*YOUR INSTRUCTIONS:* Please return exactly the lines from the one containing "has height=1047, width=1079." through the end of the records, including both.

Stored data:

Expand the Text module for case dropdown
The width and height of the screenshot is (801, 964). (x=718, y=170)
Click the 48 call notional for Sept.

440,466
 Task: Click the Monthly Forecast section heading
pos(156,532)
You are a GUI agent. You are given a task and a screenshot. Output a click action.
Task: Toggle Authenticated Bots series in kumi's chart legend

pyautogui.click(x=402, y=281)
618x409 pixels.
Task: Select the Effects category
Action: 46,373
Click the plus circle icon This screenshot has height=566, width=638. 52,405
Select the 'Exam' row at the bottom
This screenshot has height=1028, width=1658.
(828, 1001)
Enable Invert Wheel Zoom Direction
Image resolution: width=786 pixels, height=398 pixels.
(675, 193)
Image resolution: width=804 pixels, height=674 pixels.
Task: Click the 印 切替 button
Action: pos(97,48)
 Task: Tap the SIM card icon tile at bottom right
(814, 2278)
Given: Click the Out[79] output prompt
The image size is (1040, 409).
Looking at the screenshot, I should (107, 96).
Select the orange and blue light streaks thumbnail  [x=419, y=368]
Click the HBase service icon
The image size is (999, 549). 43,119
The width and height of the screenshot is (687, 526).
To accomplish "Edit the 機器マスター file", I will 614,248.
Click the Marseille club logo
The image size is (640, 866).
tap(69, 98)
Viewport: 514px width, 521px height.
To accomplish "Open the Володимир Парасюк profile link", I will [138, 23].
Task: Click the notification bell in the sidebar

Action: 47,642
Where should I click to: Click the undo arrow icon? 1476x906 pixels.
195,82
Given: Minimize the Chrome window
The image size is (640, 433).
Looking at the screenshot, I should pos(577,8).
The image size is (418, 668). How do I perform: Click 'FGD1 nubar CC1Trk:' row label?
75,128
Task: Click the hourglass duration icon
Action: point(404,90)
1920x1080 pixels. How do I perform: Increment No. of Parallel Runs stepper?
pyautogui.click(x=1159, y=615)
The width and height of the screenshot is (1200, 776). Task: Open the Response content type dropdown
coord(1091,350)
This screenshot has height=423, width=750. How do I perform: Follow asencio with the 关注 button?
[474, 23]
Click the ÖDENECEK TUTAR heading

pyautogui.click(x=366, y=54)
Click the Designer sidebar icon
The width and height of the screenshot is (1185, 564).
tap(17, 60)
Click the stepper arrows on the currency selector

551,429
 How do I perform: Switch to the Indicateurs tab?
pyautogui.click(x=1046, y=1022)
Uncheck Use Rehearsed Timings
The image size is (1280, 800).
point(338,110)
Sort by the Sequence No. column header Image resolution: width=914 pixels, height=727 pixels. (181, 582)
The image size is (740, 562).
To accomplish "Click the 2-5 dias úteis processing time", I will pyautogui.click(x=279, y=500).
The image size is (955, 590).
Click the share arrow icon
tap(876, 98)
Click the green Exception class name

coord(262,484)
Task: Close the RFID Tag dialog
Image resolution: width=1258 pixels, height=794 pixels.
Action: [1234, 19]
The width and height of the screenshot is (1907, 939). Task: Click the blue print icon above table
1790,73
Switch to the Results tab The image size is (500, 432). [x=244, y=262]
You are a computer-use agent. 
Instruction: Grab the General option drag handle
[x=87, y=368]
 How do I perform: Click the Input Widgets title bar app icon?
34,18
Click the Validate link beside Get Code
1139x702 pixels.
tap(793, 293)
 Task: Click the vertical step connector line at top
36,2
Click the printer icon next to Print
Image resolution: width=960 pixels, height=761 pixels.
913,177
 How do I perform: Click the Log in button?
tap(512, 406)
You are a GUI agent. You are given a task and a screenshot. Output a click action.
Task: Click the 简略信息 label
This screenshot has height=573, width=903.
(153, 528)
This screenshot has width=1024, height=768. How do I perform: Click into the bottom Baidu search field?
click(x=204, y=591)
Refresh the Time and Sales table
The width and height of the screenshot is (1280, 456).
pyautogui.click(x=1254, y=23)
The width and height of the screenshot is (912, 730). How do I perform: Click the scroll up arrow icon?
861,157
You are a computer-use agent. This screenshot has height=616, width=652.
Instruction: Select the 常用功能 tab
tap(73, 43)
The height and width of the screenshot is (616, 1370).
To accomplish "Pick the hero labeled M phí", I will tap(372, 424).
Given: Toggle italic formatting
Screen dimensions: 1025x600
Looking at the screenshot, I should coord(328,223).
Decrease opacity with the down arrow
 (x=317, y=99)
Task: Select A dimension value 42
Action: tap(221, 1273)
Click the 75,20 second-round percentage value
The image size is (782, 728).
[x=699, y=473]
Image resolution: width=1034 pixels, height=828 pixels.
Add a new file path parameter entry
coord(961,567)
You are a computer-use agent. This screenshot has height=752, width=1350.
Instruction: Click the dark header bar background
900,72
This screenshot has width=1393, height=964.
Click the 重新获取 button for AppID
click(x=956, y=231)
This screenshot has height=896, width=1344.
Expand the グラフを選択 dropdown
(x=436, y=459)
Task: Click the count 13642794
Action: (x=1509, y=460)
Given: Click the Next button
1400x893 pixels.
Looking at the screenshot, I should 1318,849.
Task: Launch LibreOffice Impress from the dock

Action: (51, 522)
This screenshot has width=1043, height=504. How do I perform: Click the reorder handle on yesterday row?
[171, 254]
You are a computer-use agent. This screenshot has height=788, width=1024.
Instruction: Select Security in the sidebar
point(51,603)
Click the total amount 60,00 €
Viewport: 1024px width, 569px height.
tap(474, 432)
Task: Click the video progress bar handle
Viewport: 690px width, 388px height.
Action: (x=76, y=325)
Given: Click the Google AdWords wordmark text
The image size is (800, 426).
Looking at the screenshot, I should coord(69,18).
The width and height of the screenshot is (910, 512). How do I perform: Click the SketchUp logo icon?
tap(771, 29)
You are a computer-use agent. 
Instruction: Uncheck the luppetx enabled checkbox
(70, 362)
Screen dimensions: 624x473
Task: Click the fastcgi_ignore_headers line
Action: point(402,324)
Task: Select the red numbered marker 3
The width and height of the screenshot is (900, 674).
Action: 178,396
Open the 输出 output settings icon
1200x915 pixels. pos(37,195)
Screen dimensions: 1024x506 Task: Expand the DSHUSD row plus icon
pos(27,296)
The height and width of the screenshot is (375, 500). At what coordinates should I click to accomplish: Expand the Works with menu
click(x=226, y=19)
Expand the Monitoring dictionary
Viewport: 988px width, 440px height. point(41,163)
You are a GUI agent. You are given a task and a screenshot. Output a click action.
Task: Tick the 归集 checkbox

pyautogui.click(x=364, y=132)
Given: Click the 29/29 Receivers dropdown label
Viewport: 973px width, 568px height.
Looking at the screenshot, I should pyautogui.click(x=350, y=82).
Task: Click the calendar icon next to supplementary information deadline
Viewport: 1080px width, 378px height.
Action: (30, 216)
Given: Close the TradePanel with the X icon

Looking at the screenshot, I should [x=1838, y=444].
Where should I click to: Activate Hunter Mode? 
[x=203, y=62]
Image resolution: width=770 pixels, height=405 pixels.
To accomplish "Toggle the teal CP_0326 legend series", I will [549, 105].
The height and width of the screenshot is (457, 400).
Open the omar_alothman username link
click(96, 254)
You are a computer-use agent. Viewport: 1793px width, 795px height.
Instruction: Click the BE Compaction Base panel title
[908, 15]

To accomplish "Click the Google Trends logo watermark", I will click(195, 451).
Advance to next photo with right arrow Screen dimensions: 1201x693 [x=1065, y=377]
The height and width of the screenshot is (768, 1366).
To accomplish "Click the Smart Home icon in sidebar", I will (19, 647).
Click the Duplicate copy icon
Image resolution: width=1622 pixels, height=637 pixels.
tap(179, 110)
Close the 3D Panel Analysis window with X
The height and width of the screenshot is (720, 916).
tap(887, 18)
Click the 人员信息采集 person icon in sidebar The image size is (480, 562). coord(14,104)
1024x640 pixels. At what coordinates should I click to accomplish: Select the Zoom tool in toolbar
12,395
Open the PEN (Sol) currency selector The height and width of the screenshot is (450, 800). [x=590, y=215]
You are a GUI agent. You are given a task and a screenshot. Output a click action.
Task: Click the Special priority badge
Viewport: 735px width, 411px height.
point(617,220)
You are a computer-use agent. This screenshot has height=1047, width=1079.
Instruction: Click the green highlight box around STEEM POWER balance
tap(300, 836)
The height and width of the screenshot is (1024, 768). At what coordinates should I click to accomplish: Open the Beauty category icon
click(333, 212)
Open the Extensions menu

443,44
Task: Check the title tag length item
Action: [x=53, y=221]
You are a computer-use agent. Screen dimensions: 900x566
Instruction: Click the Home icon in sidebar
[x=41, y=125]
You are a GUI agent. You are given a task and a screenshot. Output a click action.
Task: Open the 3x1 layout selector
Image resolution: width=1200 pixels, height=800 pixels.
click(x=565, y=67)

*SOLUTION FOR THIS PROBLEM:*
You are a computer-use agent. This screenshot has height=1047, width=1079.
Instruction: Click the green highlight box around STEEM POWER balance
tap(300, 836)
The height and width of the screenshot is (1024, 768). At what coordinates should I click to accomplish: Open the Beauty category icon
click(333, 212)
Open the Extensions menu

443,44
Task: Check the title tag length item
Action: [x=53, y=221]
You are a computer-use agent. Screen dimensions: 900x566
Instruction: Click the Home icon in sidebar
[x=41, y=125]
You are a GUI agent. You are given a task and a screenshot. Output a click action.
Task: Open the 3x1 layout selector
Image resolution: width=1200 pixels, height=800 pixels.
click(x=565, y=67)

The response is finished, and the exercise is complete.